# So Cadel pulls it off but even his yellow bike was not an Impec.



## carbonLORD (Aug 2, 2004)

Doesn't look good for that model, at all.

Congrats to Cadel Evans, Team BMC and BMC!

Thankfully he is not an American so I don't have every Joe Schmoe riding around in BMC Kits and Team Machines, (ala Lance/Trek/US Postal days).

Yell for Cadel!


----------



## 88 rex (Mar 18, 2008)

They are an American team though.


----------



## carbonLORD (Aug 2, 2004)

88 rex said:


> They are an American team though.


I realize that, but Cadel is not American.... Hence playing the Australian Anthem at the podium and not the Star Spangled...


----------



## looigi (Nov 24, 2010)

I counted 5 on SLR01s and 4 on Impecs for the team. I'm not a TT bike kind of guy, I'm liking the TM01 a lot after yesterday...

(I happen to be an American Joe Schmoe riding an SLR01, but no team kit...yet ;-)


----------



## carbonLORD (Aug 2, 2004)

looigi said:


> (I happen to be an American Joe Schmoe riding an SLR01, but no team kit...yet ;-)


But the winner of the Tour de France is not on an Impec, this year...

...and I'm an American on a SLT01 who hopes there will never be a day when I am out riding and see a dozen BMC's on the road, like I do Treks... and I'm lucky to rock my own kit.


----------



## Cinelli 82220 (Dec 2, 2010)

He had an Impec with yellow lugs for a day last year.
If he liked the Impec he'd have one.


----------



## 88 rex (Mar 18, 2008)

carbonLORD said:


> ...and I'm an American on a SLT01 who hopes there will never be a day when I am out riding and see a dozen BMC's on the road, like I do Treks... and I'm lucky to rock my own kit.



I was on a group ride the other day and 3 of us had BMC's. 3 Wiliers, a Cervelo, an Argon 18, a few Specialized Tarmacs.......and one Trek.


----------



## Quattro_Assi_07 (Jan 13, 2006)

__Dataset__:
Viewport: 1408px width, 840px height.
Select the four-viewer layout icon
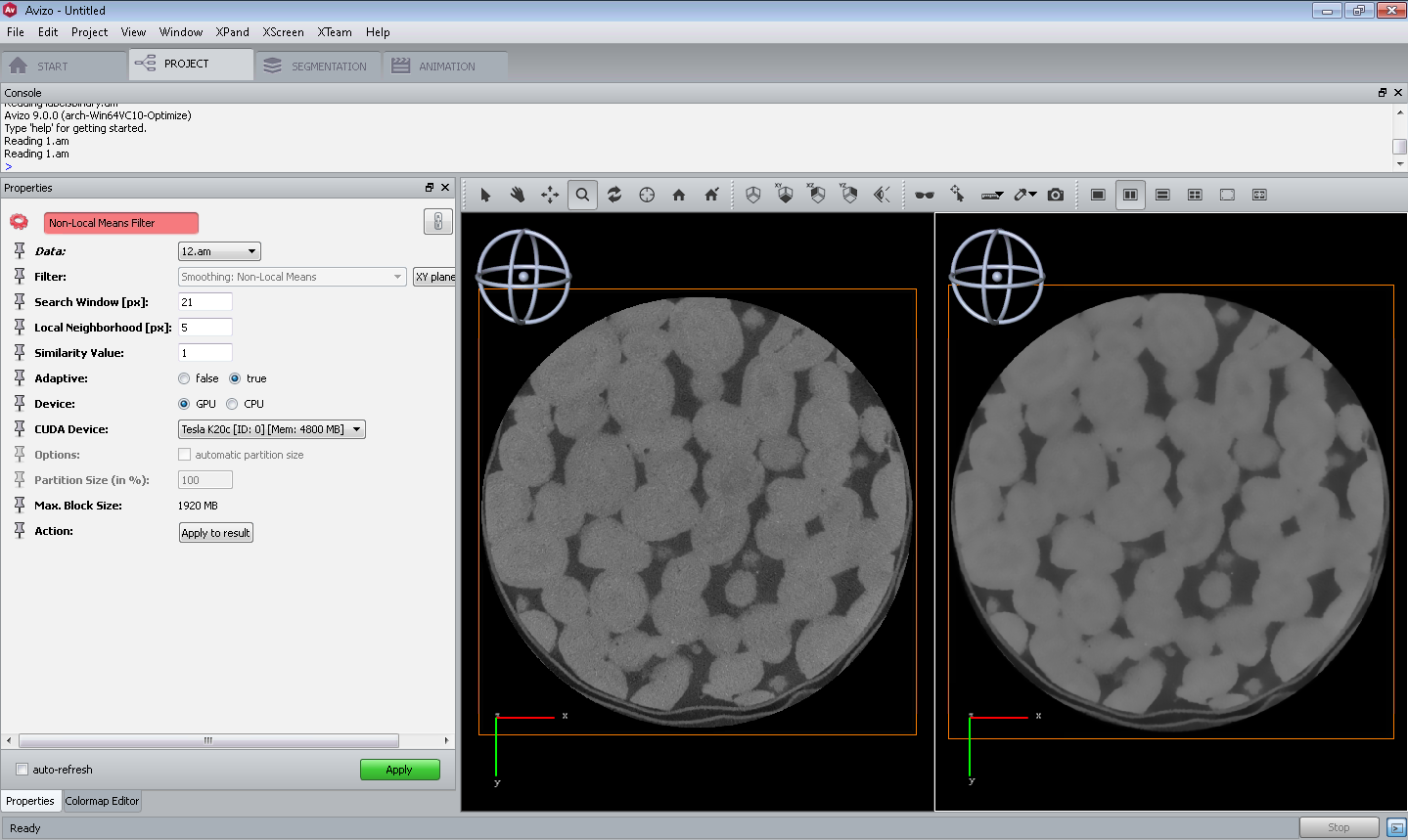pyautogui.click(x=1195, y=195)
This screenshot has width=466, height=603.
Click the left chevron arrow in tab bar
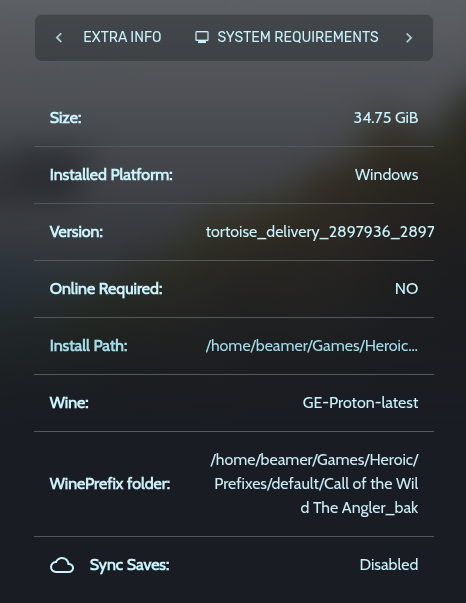click(x=59, y=38)
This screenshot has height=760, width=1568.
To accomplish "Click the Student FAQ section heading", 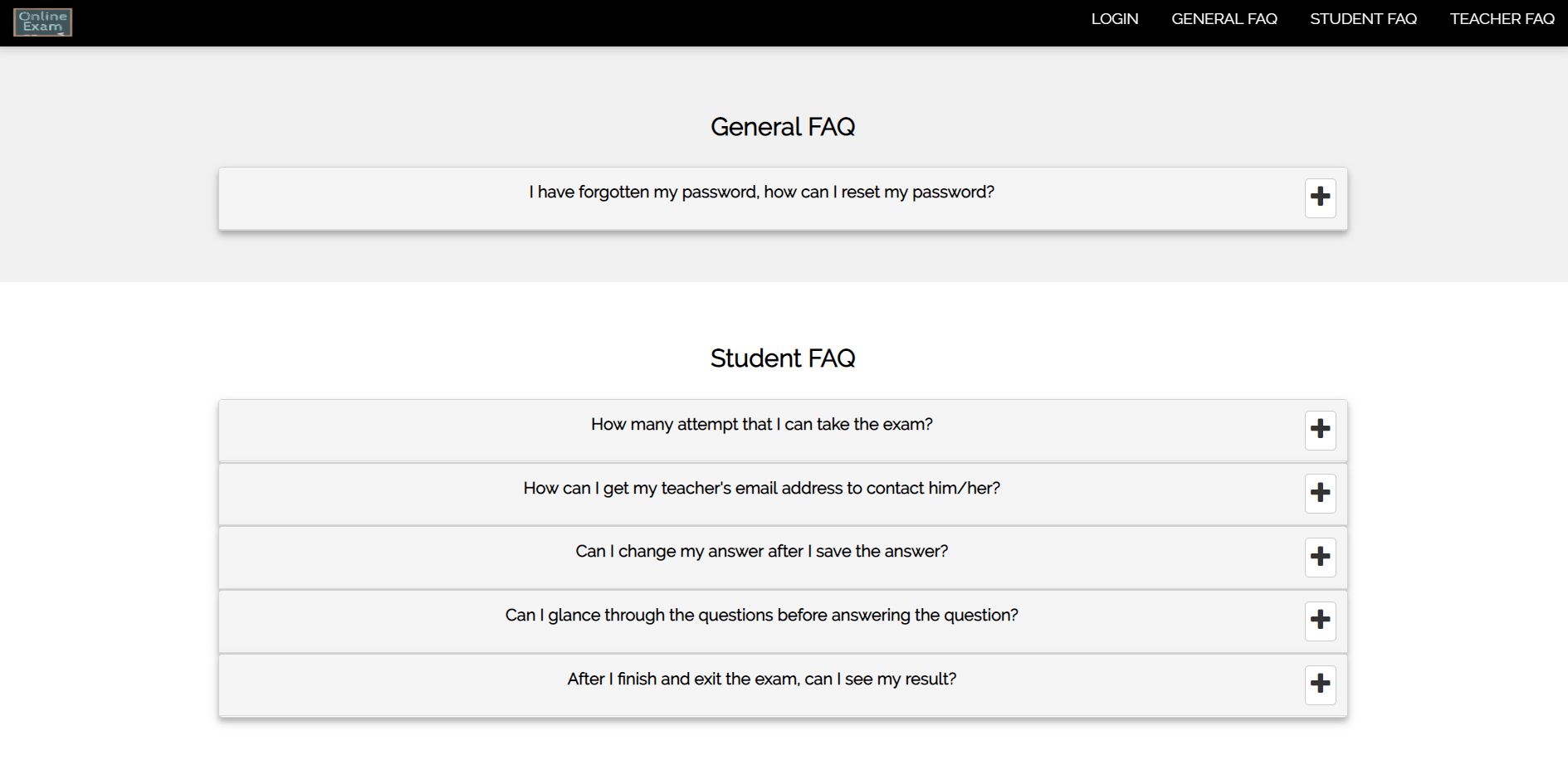I will point(783,358).
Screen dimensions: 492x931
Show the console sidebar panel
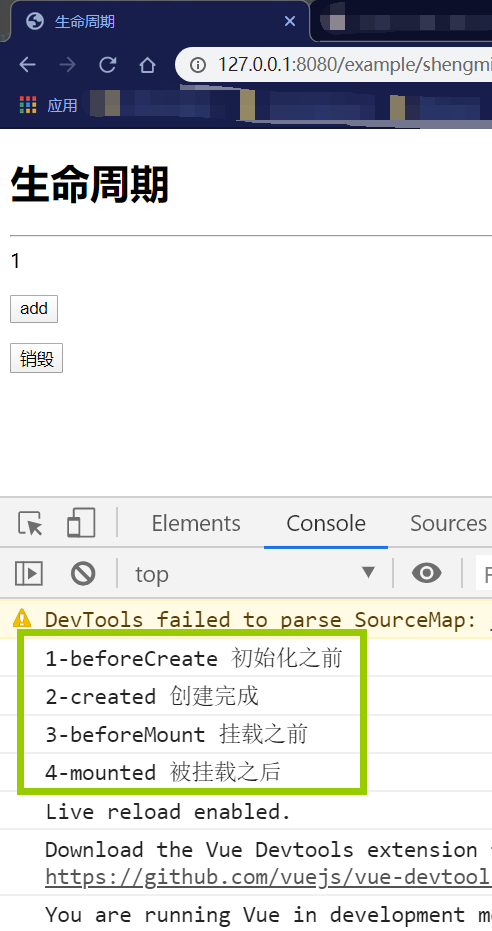pyautogui.click(x=28, y=574)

__Things to do__:
**A.** Rewrite the forum thread on Cadel Evans's bike between "Thankfully he is" and "Yell for Cadel!", inclusive, changing "BMC Kits" to "BMC jerseys".
**B.** Write what comes next in the forum thread on Cadel Evans's bike, picking up after its final line.

__Answers given__:
**A.**
Thankfully he is not an American so I don't have every Joe Schmoe riding around in BMC jerseys and Team Machines, (ala Lance/Trek/US Postal days).

Yell for Cadel!

**B.**
88 rex said:


> I was on a group ride the other day and 3 of us had BMC's. 3 Wiliers, a Cervelo, an Argon 18, a few Specialized Tarmacs.......and one Trek.


Nice group you ride with. :thumbsup:


----------



## BMCUSA (Jan 1, 2010)

Cadel started the last stage on a yellow Impec (Custom color) - once they hit Paris and the cobble-stone section he switched to the SLR01 (Team Machine) - the lap of Honor was done on the yellow Impec.


----------



## BMCUSA (Jan 1, 2010)

http://www.roadbikeaction.com/TDF-2...-for-words-as-yellow-jersey-win-sinks-in.html


----------



## Rouleur88 (Jan 12, 2011)

Extended Congratulations BMCUSA!


----------



## BMCUSA (Jan 1, 2010)

Thank you ;-)


----------



## Michael15 (Aug 17, 2010)

I"m very interested in the Impec for 2012 as well as the Team Machine. Unfortunately I can't buy both of them. I'm waiting on some more info/tests on the differences of these two bikes. I like the sound of the Di2 versions for both of these models. BMC USA can you shed a lil lite on the major diff in the Impec and the Team Machine?


----------



## pdontig (Jun 14, 2011)

BMCUSA said:


> Cadel started the last stage on a yellow Impec (Custom color) - once they hit Paris and the cobble-stone section he switched to the SLR01 (Team Machine) - the lap of Honor was done on the yellow Impec.


not quite right, he started the stage on a yellow Team Machine not an Impec... 

the yellow TM looked really nice, not sure why he changed in Paris...


----------



## looigi (Nov 24, 2010)

Could this be a new SLR01??? Note that there is a seat seat post clamp.


----------



## jmsp (Oct 23, 2008)

I heard / read that the 2012 Team Machine will have internal routing and a "normal" seat post clamp.


----------



## 88 rex (Mar 18, 2008)

looigi said:


> Could this be a new SLR01??? Note that there is a seat seat post clamp.


Good call!


----------



## wrr1020 (Jan 11, 2011)

Glad to see Cadel win the tour and i'm happy for the team. I just hope theirs no sudden interest in BMC from the masses ala Trek/Lance. I've been riding my Pro Machine for eight months and all the riding i do i've only seen two people on BMC's as opposed to the handfuls of Cervelo/Trek/Specialized i see on a daily basis.


----------



## Aussie Rider (Apr 29, 2008)

jmsp said:


> I heard / read that the 2012 Team Machine will have internal routing and a "normal" seat post clamp.


I also heard that the 2012 SLR will NOT have a BB30 bottom bracket as the team is sticking with Di2 and ShimaNO don't make BB30's :frown2:

(Glad I have a 2011 SLR on order with Sram Red  )


----------



## squareslinky (Aug 13, 2009)

looigi said:


> Could this be a new SLR01??? Note that there is a seat seat post clamp.


It is also Di2. I don't see down tube cables either.


----------



## Wildcard (Apr 29, 2011)

You can be sure BMC's are going to sell like hot cakes here in OZ! Well done Cadel you are a LEGEND!!


----------



## BMCUSA (Jan 1, 2010)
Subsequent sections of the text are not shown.